INFORMATION SUPPLIED:

+++++

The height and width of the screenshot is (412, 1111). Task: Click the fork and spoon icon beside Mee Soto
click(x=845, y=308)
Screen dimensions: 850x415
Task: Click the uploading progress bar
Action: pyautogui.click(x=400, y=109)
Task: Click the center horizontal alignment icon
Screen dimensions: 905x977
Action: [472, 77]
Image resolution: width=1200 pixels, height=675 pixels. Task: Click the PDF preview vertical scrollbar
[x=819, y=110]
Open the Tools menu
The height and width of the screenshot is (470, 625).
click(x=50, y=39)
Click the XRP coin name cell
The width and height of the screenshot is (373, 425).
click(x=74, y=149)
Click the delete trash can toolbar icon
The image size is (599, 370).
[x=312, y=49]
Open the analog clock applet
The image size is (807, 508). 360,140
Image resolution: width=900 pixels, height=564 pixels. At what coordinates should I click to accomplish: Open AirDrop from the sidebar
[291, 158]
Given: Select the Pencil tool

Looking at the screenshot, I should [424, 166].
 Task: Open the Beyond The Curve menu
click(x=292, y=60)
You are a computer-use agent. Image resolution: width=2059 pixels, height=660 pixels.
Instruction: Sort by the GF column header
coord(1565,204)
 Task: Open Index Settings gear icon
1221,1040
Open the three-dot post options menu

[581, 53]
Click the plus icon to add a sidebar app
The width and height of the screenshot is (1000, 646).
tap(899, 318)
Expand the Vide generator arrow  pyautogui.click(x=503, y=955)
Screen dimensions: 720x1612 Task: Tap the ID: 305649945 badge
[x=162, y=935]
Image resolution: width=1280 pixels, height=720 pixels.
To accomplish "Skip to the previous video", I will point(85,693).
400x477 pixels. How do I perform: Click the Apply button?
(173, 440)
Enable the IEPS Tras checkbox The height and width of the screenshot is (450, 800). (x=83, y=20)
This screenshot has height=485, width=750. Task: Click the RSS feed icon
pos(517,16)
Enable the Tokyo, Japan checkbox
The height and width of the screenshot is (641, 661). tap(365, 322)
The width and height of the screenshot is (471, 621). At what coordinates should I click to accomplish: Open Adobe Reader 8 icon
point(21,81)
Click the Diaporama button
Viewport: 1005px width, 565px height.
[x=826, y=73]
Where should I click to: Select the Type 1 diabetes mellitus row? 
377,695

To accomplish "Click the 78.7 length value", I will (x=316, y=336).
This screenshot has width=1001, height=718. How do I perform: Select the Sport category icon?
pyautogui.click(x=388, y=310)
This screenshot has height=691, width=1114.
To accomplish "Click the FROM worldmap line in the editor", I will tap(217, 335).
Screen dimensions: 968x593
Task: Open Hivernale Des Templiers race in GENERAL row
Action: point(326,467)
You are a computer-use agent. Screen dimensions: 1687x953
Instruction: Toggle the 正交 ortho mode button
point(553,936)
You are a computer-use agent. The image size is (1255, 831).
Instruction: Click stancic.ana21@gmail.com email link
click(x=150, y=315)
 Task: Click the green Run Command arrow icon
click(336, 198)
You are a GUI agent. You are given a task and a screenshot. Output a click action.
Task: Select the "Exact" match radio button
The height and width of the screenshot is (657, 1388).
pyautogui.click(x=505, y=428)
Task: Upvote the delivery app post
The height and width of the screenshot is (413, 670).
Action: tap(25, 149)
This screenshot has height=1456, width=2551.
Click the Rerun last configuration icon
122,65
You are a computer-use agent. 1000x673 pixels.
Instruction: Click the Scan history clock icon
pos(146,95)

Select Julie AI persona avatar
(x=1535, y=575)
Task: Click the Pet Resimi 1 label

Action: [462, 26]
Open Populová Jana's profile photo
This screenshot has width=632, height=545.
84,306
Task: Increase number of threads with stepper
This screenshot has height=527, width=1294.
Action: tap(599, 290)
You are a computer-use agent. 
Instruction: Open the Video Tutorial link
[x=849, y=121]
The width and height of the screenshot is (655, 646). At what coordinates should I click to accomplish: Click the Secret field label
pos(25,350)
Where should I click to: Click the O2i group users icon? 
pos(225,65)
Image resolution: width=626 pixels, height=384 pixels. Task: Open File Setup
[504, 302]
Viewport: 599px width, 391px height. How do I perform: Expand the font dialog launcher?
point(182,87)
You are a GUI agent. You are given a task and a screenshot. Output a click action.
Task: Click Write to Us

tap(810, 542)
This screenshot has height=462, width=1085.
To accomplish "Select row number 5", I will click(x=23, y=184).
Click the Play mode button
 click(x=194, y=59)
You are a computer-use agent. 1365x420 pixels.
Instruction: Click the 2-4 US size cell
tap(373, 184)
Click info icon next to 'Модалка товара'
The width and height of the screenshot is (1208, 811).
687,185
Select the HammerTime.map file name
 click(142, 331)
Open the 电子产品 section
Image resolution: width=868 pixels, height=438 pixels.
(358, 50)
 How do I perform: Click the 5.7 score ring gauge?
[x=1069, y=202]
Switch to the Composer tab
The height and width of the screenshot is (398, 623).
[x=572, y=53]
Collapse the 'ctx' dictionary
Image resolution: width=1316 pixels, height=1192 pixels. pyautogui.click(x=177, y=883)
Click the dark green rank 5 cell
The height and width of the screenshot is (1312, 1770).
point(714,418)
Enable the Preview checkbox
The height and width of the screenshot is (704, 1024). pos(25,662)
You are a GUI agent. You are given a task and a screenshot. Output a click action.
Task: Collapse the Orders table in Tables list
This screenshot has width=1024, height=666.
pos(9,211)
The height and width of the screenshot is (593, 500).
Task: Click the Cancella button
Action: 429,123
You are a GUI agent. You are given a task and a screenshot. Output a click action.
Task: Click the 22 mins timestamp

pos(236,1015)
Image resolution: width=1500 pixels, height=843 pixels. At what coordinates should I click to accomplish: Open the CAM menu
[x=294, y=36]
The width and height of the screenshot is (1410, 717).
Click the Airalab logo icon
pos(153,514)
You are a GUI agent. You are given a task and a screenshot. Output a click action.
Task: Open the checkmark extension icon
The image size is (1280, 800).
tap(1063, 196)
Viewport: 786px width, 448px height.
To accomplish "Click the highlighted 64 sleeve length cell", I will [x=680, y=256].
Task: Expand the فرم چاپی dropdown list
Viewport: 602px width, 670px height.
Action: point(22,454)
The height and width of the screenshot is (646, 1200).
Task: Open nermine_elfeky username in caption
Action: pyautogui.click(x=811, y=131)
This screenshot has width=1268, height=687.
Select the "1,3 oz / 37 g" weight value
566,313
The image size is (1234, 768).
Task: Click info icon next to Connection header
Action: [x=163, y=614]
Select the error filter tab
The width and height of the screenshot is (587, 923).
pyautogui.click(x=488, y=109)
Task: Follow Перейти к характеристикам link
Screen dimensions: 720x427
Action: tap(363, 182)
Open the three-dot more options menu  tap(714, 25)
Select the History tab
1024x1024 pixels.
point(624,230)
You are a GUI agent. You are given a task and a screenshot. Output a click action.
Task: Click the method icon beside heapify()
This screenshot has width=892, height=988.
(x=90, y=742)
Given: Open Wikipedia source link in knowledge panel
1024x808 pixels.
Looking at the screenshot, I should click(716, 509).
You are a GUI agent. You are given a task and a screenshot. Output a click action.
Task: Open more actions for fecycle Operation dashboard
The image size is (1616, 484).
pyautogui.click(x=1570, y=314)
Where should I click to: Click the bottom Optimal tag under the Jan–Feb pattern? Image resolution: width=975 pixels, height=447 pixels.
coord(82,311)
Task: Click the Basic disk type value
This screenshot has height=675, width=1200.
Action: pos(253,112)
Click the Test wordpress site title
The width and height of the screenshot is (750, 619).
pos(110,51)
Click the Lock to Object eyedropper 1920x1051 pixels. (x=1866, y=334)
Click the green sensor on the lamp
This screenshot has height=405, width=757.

+++++

EXERCISE PROMPT: In the data above, retype exactly and only the lines between the one holding "This screenshot has width=892, height=988." and the one holding "Click the green sensor on the lamp", inclusive.

EXPECTED OUTPUT:
This screenshot has width=892, height=988.
(x=90, y=742)
Given: Open Wikipedia source link in knowledge panel
1024x808 pixels.
Looking at the screenshot, I should click(716, 509).
You are a GUI agent. You are given a task and a screenshot. Output a click action.
Task: Open more actions for fecycle Operation dashboard
The image size is (1616, 484).
pyautogui.click(x=1570, y=314)
Where should I click to: Click the bottom Optimal tag under the Jan–Feb pattern? Image resolution: width=975 pixels, height=447 pixels.
coord(82,311)
Task: Click the Basic disk type value
This screenshot has height=675, width=1200.
Action: pos(253,112)
Click the Test wordpress site title
The width and height of the screenshot is (750, 619).
pos(110,51)
Click the Lock to Object eyedropper 1920x1051 pixels. (x=1866, y=334)
Click the green sensor on the lamp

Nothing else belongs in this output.